I haven't seen this from a university before, since they usually take their sweet time with academic recruitment anyway, so they usually conduct referee checks prior to offer. Nevertheless, universities have become highly corporatised, and it is not particularly surprising to see them using this mode of offer. You should look at the exact terms of your offer letter to see what you are obligated to do and what obligations the university has. (Ideally, you should have had a good look at the terms prior to signing!)

The legal status of conditional employment offers is quite a complicated field. From a purely contractual point of view, firms can make conditional offers and if you fail to meet the conditions then the stipulated outcome does not occur. However, these contracts are also impacted by employment law and principles of estoppel. In particular, in some situations where the final offer of employment does not materialise, the offering firm can be liable if a prospective employee relies on a conditional offer to their detriment, such as by quitting their existing job or moving to a new location for their expected position. Here is an introductory article about the legal status of conditional employment offers, though it pertains to the legal jurisdiction in New Jersey. Employment law differs over different jurisdictions, so if you need legal assistance understanding the implications of your offer letter, you will need to consult a lawyer in your jurisdication.
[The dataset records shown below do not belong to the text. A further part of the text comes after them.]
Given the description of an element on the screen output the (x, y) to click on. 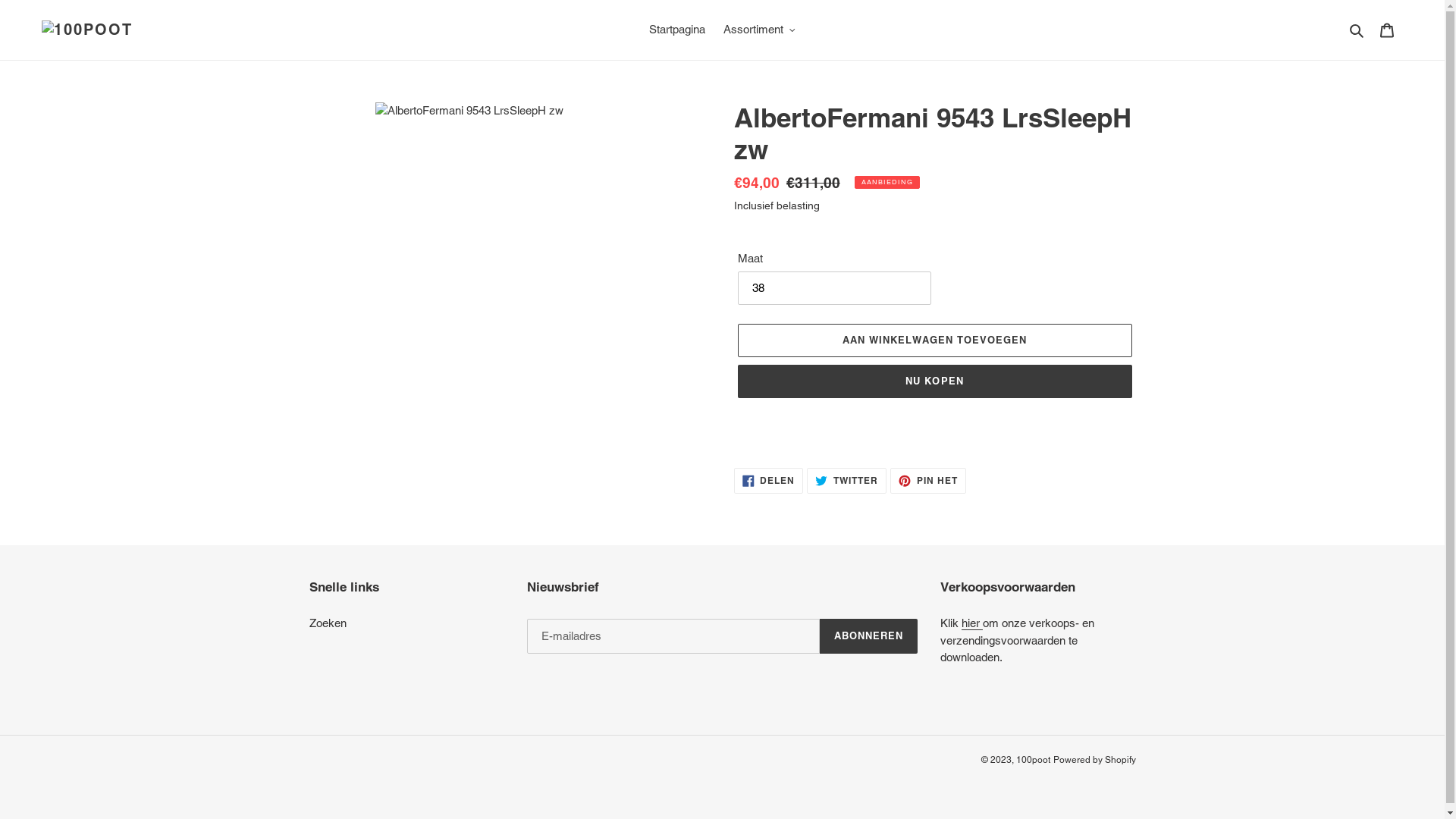
Zoeken Element type: text (1357, 29)
NU KOPEN Element type: text (934, 381)
AAN WINKELWAGEN TOEVOEGEN Element type: text (934, 340)
Assortiment Element type: text (759, 29)
Zoeken Element type: text (327, 622)
TWITTER
TWITTEREN OP TWITTER Element type: text (846, 480)
Winkelwagen Element type: text (1386, 29)
Startpagina Element type: text (676, 29)
hier Element type: text (971, 623)
DELEN
DELEN OP FACEBOOK Element type: text (768, 480)
PIN HET
PINNEN OP PINTEREST Element type: text (928, 480)
100poot Element type: text (1033, 758)
ABONNEREN Element type: text (868, 635)
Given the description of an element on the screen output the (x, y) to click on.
  • I've also been asked for references in connection with employment in industry (as a visiting researcher), at the time of the offer, even though the offer was not conditional in any way. As far as I know, none of the references were ever contacted. My guess is that HR requires references but the research unit considers them irrelevant for visiting researchers. Commented Sep 25, 2021 at 0:17

I have seen this before. It meant, references were a formality. Basically, the offer stands as log as your referees don't tell something horrible about you.